▶ **EXTRACTED DATA**:
----

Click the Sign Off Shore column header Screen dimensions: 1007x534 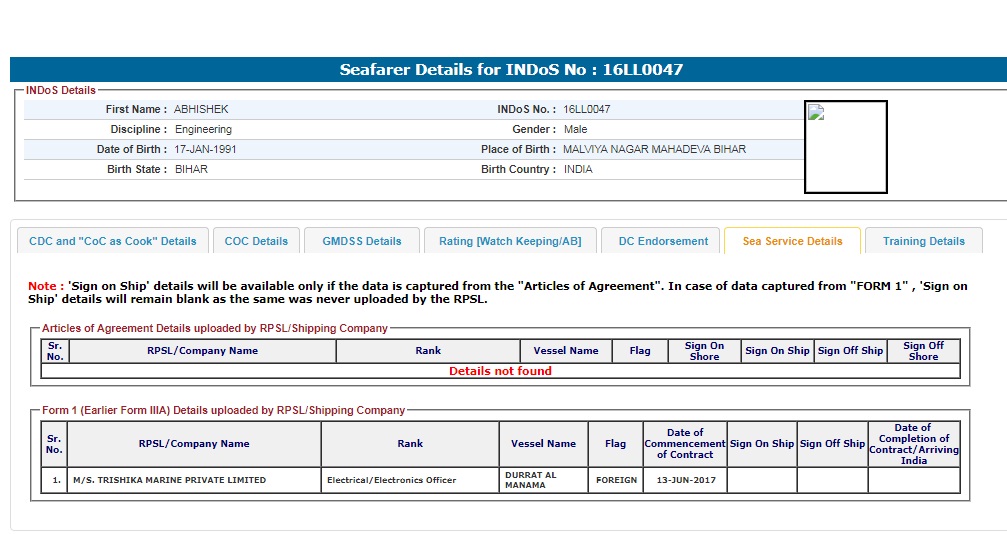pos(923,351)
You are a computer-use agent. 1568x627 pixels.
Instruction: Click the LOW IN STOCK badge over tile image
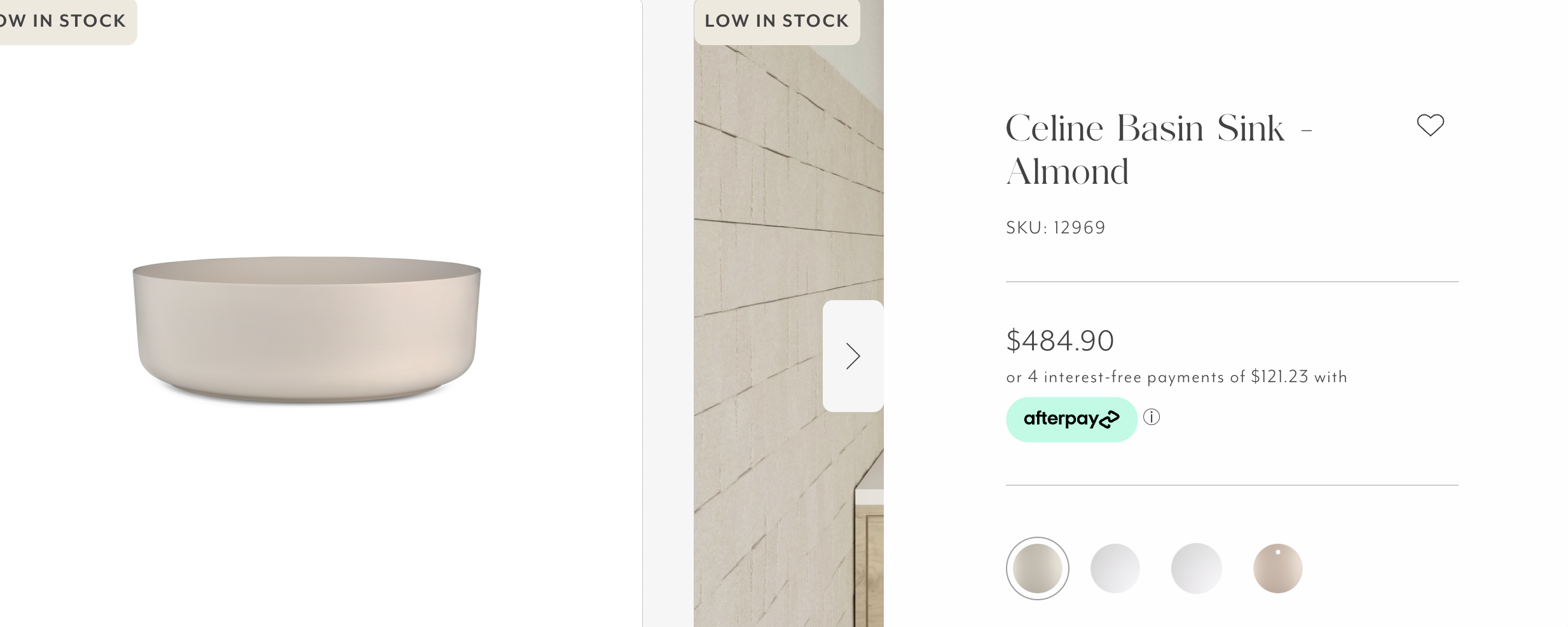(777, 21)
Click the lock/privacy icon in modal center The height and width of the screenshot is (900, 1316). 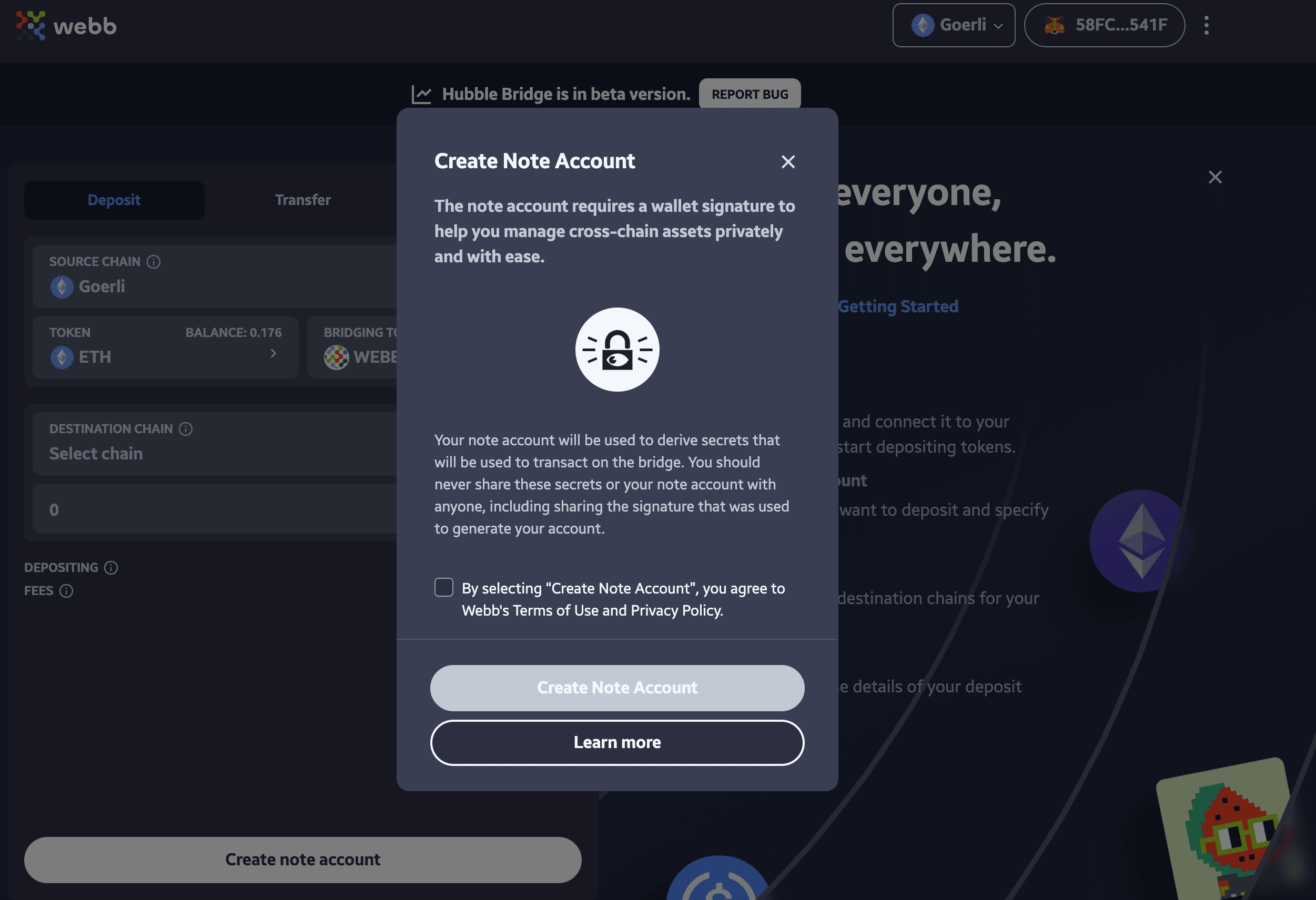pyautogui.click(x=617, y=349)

----

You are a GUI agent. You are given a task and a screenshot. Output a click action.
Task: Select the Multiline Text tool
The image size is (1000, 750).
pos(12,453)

----

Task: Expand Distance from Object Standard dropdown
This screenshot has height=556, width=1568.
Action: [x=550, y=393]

----

▶ **PROBLEM STATEMENT**: Return the number of lines in the records holding the string "agent", without any other words.

▶ **RESULT OF THE EXERCISE**: 2